Confusion still etched Ness’s brow. “Declan?” She blurted out before he closed the door and disappeared.

He half stepped into the room, the rest of his body staying behind the heavy wooden door. “Yes?”

She hadn’t spoken much to Declan, but from what she had, she guessed that she might get answers from him that Talen had been vague about. “I was curious—I assumed this was a whorehouse as well as a gaming house, but then I guess I was wrong. Or am I right?”

The right side of his face pulled back into almost a cringe. “That would be a better question for Tal, Ness.”

“But I’m asking you.”

He shrugged his shoulders.

“Fine, then let me ask you a different question since you’re here.”

To her surprise, Declan didn’t scamper from the chamber like he did every time she was in a room with Talen. In this bedroom, in Talen’s office. Instead, he moved into the chamber, closing the door, and then sat on the arm of the plush chair by the doorway, his hands landing on his thighs. Not committing to staying for more than a moment, but at least giving her the courtesy of his attention.

That he did so reaffirmed her like of him. He was easier than Talen. Lighter.

His right hand on his thigh flipped up. “Hit me.”

“You have known Talen for a long time?”

“Yes, since our time on the Royal Navy ship together.”

“Were you there when he first appeared on the ship?”

Declan paused, his eyes slightly narrowing at her, instantly cautious. “Yes.”

She ignored his guarded voice. “Where did he come from?”
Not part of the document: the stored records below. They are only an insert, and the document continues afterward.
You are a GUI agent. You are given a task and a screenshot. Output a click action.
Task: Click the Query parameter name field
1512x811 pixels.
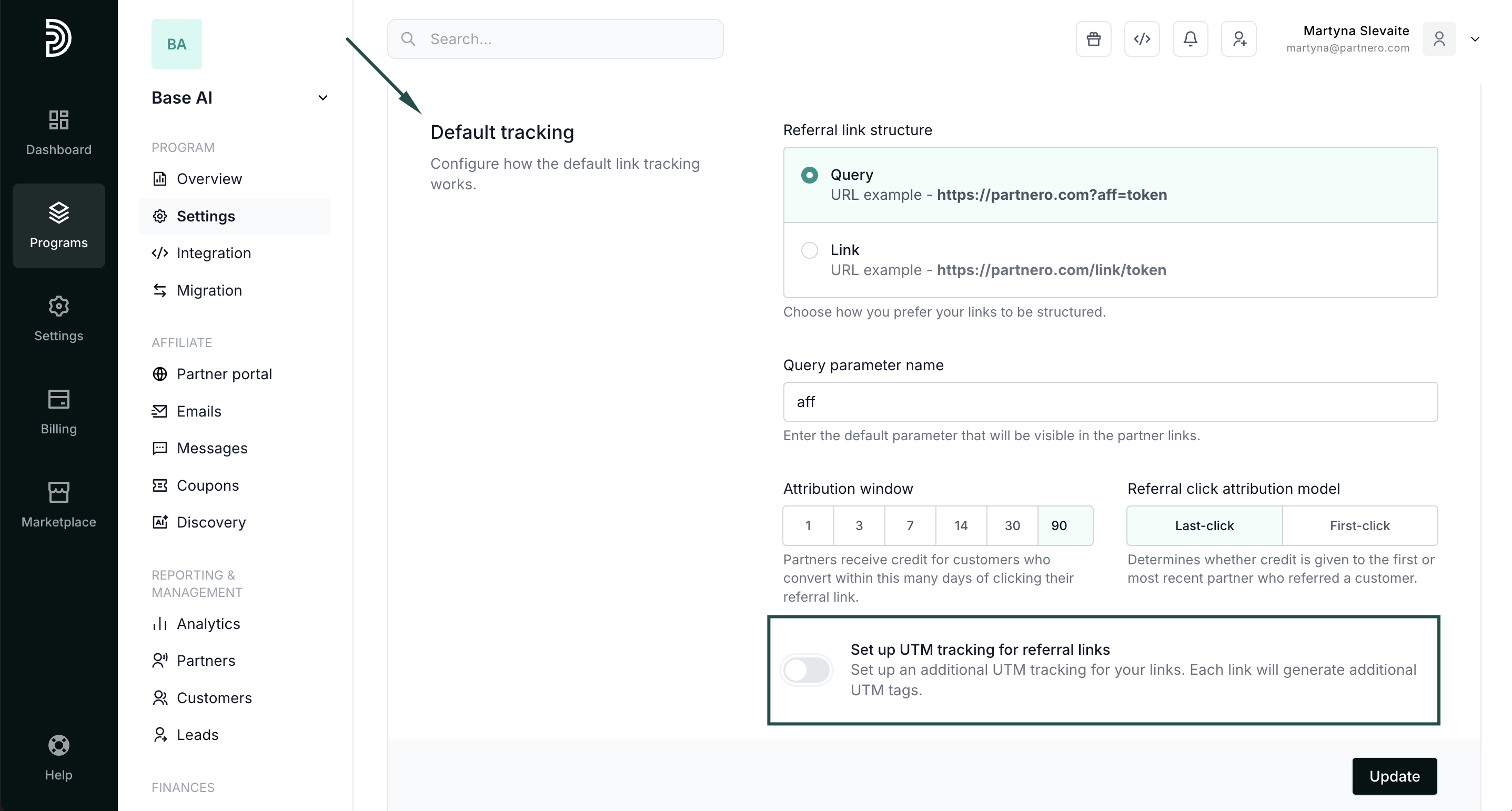pyautogui.click(x=1110, y=402)
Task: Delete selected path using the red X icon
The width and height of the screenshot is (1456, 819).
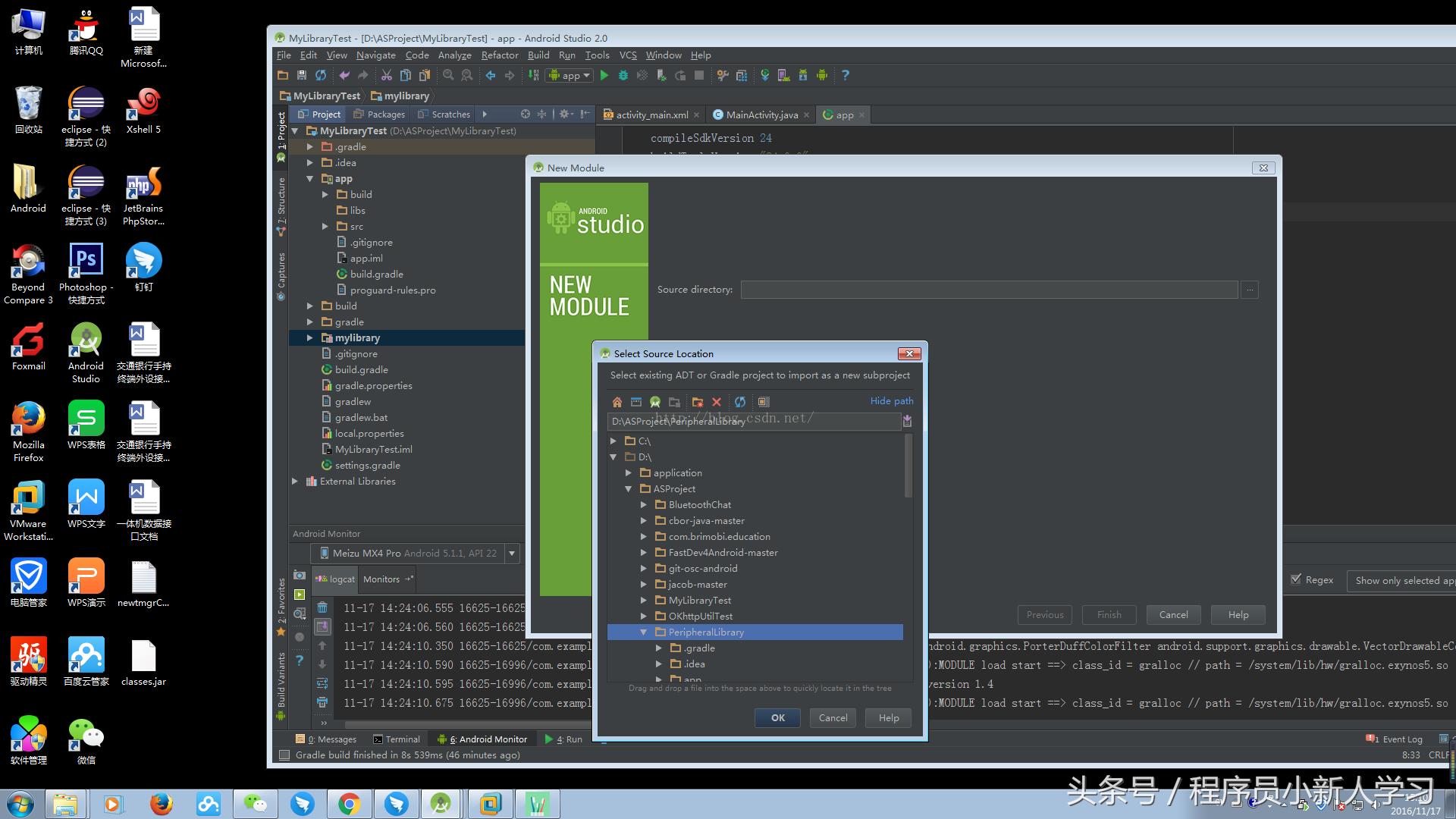Action: coord(717,402)
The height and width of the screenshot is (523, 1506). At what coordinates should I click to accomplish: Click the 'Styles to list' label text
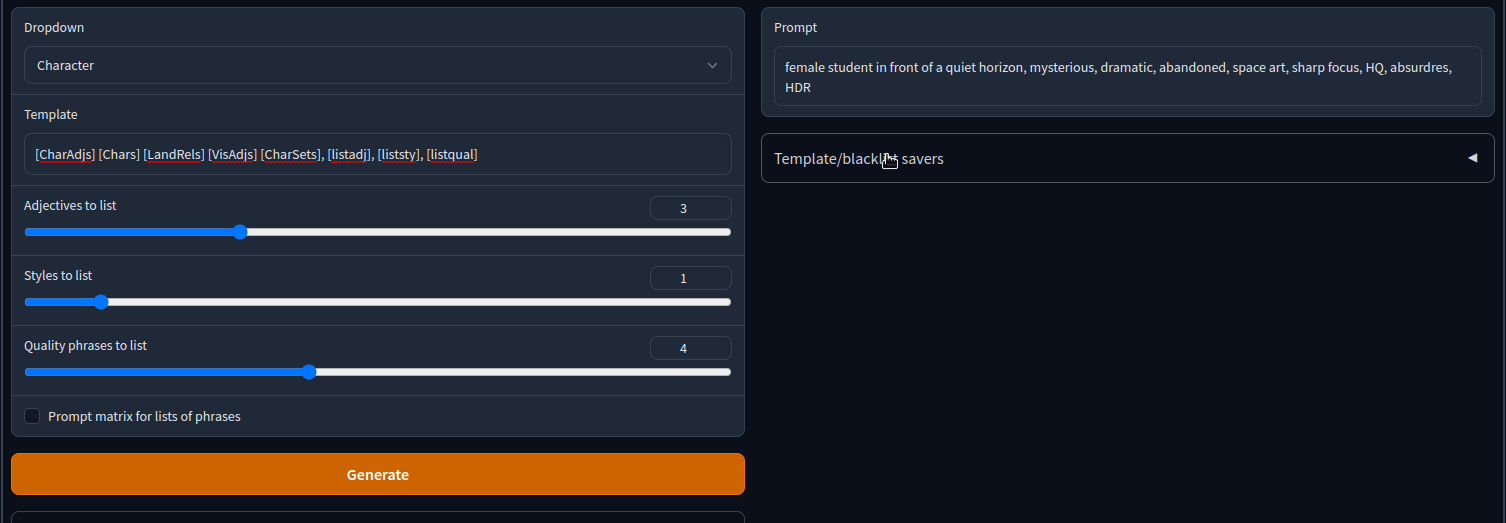(x=58, y=275)
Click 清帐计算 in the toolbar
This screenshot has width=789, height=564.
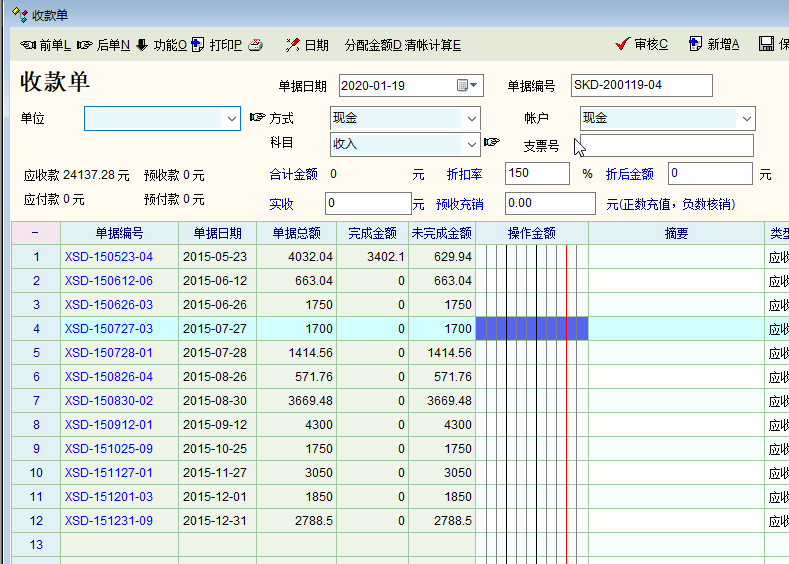click(432, 45)
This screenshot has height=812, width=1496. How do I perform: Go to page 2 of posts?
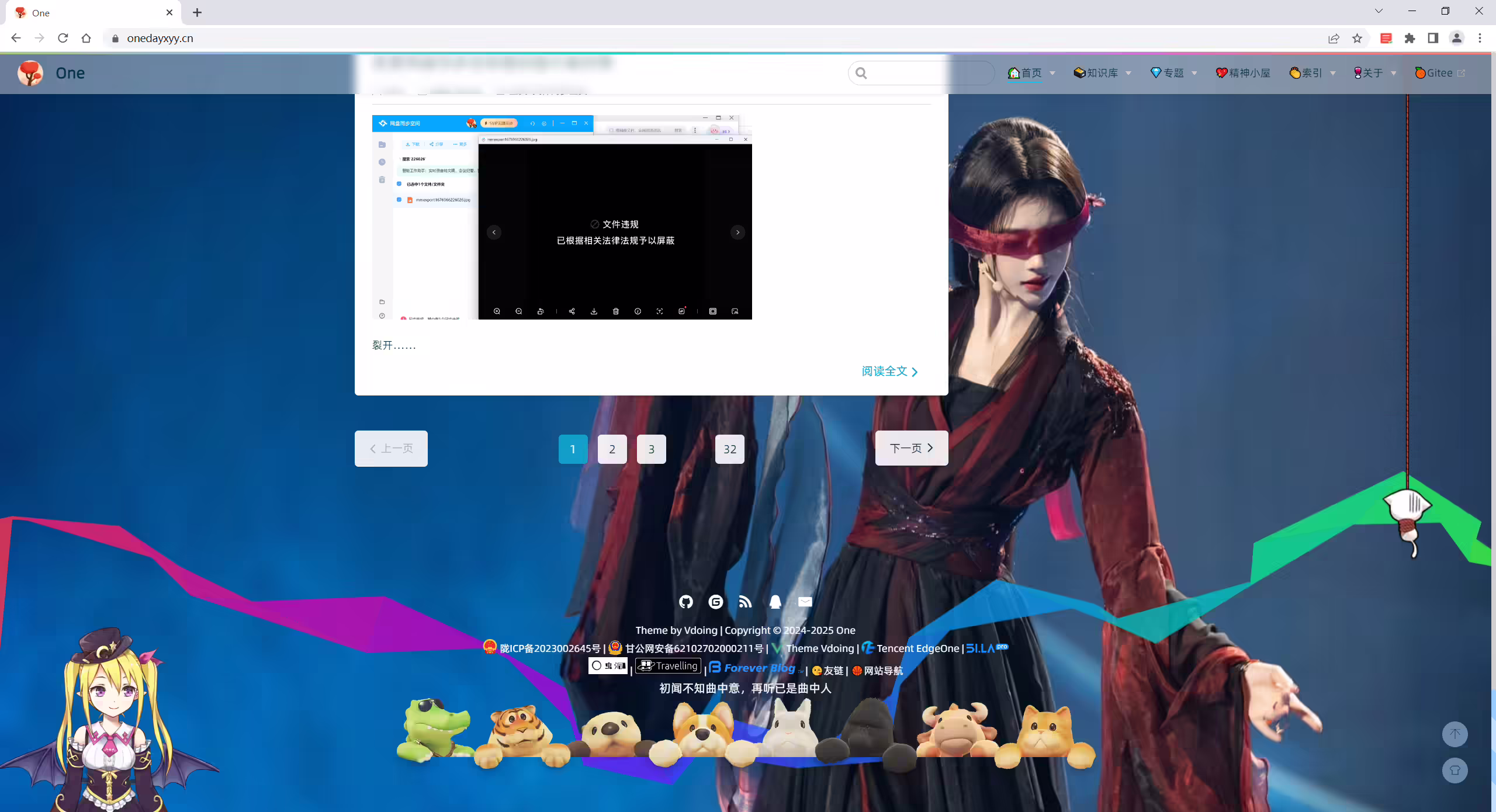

He shrugged his shoulders. “Where do any of us come from? The streets. Parents that drop us off at the docks then never come back. Or stolen from a field and stuffed in a sack. We come from everywhere. We come from nowhere.”

“How did you end up on the ship?”

His mouth closed, his stare went blank on her—not answering that question.

The exact same blank stare Talen gave her when she asked questions he wasn’t going to answer. The two of them must have practiced the look at each other when they were young to have perfected it so.

She nodded to herself, turning half around to set the book on her chair, then spun back to him. “So Talen appeared and you became friends?”

An easy smile came to Declan’s face. “I had to. No one can fight like him. I knew early on it’d be better to have him as my best friend than my enemy.”

“You’re scared of him?”

He chuckled, shaking his head. “No. Not now. Maybe once upon a time I was. But that was before I knew him. What he can destroy with his fists didn’t much matter to me a long time ago. To me, he’s just Tal and he’s earned my loyalty a thousand times over in the years I’ve known him.”

Her chest suddenly felt lighter.

For all she was trying to navigate just who exactly Talen was now, that he had at least one loyal friend made her breathe a bit easier.